"""
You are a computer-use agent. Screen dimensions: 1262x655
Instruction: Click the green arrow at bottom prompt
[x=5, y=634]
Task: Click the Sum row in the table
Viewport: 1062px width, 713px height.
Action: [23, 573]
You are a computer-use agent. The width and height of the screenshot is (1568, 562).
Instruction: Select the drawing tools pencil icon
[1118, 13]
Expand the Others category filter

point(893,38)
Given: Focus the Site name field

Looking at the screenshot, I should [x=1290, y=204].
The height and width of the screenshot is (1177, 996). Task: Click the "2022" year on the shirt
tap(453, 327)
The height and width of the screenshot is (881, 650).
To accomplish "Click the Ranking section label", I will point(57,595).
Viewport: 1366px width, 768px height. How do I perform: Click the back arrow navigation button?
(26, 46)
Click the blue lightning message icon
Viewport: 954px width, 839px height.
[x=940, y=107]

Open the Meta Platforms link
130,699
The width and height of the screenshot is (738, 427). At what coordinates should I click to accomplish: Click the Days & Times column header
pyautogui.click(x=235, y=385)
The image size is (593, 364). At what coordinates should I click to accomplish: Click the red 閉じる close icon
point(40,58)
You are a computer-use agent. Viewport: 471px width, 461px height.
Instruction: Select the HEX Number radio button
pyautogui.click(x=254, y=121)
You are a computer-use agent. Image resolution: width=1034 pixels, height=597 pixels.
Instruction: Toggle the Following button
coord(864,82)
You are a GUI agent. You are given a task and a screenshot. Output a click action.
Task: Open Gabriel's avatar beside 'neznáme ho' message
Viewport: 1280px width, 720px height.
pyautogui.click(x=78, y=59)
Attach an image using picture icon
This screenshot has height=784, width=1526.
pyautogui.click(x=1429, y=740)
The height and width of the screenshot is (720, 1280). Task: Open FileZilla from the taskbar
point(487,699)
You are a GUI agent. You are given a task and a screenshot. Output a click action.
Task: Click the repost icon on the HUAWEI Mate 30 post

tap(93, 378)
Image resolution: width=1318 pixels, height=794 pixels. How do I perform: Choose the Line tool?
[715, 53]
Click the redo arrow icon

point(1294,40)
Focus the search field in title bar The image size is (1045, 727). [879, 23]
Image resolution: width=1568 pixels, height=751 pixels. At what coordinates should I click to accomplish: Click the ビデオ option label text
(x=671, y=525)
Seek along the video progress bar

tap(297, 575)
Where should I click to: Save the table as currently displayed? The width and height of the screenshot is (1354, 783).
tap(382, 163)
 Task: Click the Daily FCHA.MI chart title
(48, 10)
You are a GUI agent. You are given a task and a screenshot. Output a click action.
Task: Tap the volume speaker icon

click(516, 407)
"""
AIM OF THE TASK: For each line in the listing, return it exactly as shown.

OUTPUT BELOW:
You are a computer-use agent. Screen dimensions: 1262x655
Instruction: Click the green arrow at bottom prompt
[x=5, y=634]
Task: Click the Sum row in the table
Viewport: 1062px width, 713px height.
Action: [23, 573]
You are a computer-use agent. The width and height of the screenshot is (1568, 562).
Instruction: Select the drawing tools pencil icon
[1118, 13]
Expand the Others category filter

point(893,38)
Given: Focus the Site name field

Looking at the screenshot, I should [x=1290, y=204].
The height and width of the screenshot is (1177, 996). Task: Click the "2022" year on the shirt
tap(453, 327)
The height and width of the screenshot is (881, 650).
To accomplish "Click the Ranking section label", I will point(57,595).
Viewport: 1366px width, 768px height. How do I perform: Click the back arrow navigation button?
(26, 46)
Click the blue lightning message icon
Viewport: 954px width, 839px height.
[x=940, y=107]

Open the Meta Platforms link
130,699
The width and height of the screenshot is (738, 427). At what coordinates should I click to accomplish: Click the Days & Times column header
pyautogui.click(x=235, y=385)
The image size is (593, 364). At what coordinates should I click to accomplish: Click the red 閉じる close icon
point(40,58)
You are a computer-use agent. Viewport: 471px width, 461px height.
Instruction: Select the HEX Number radio button
pyautogui.click(x=254, y=121)
You are a computer-use agent. Image resolution: width=1034 pixels, height=597 pixels.
Instruction: Toggle the Following button
coord(864,82)
You are a GUI agent. You are given a task and a screenshot. Output a click action.
Task: Open Gabriel's avatar beside 'neznáme ho' message
Viewport: 1280px width, 720px height.
pyautogui.click(x=78, y=59)
Attach an image using picture icon
This screenshot has height=784, width=1526.
pyautogui.click(x=1429, y=740)
The height and width of the screenshot is (720, 1280). Task: Open FileZilla from the taskbar
point(487,699)
You are a GUI agent. You are given a task and a screenshot. Output a click action.
Task: Click the repost icon on the HUAWEI Mate 30 post

tap(93, 378)
Image resolution: width=1318 pixels, height=794 pixels. How do I perform: Choose the Line tool?
[715, 53]
Click the redo arrow icon

point(1294,40)
Focus the search field in title bar The image size is (1045, 727). [879, 23]
Image resolution: width=1568 pixels, height=751 pixels. At what coordinates should I click to accomplish: Click the ビデオ option label text
(x=671, y=525)
Seek along the video progress bar

tap(297, 575)
Where should I click to: Save the table as currently displayed? The width and height of the screenshot is (1354, 783).
tap(382, 163)
 Task: Click the Daily FCHA.MI chart title
(48, 10)
You are a GUI agent. You are given a task and a screenshot. Output a click action.
Task: Tap the volume speaker icon

click(516, 407)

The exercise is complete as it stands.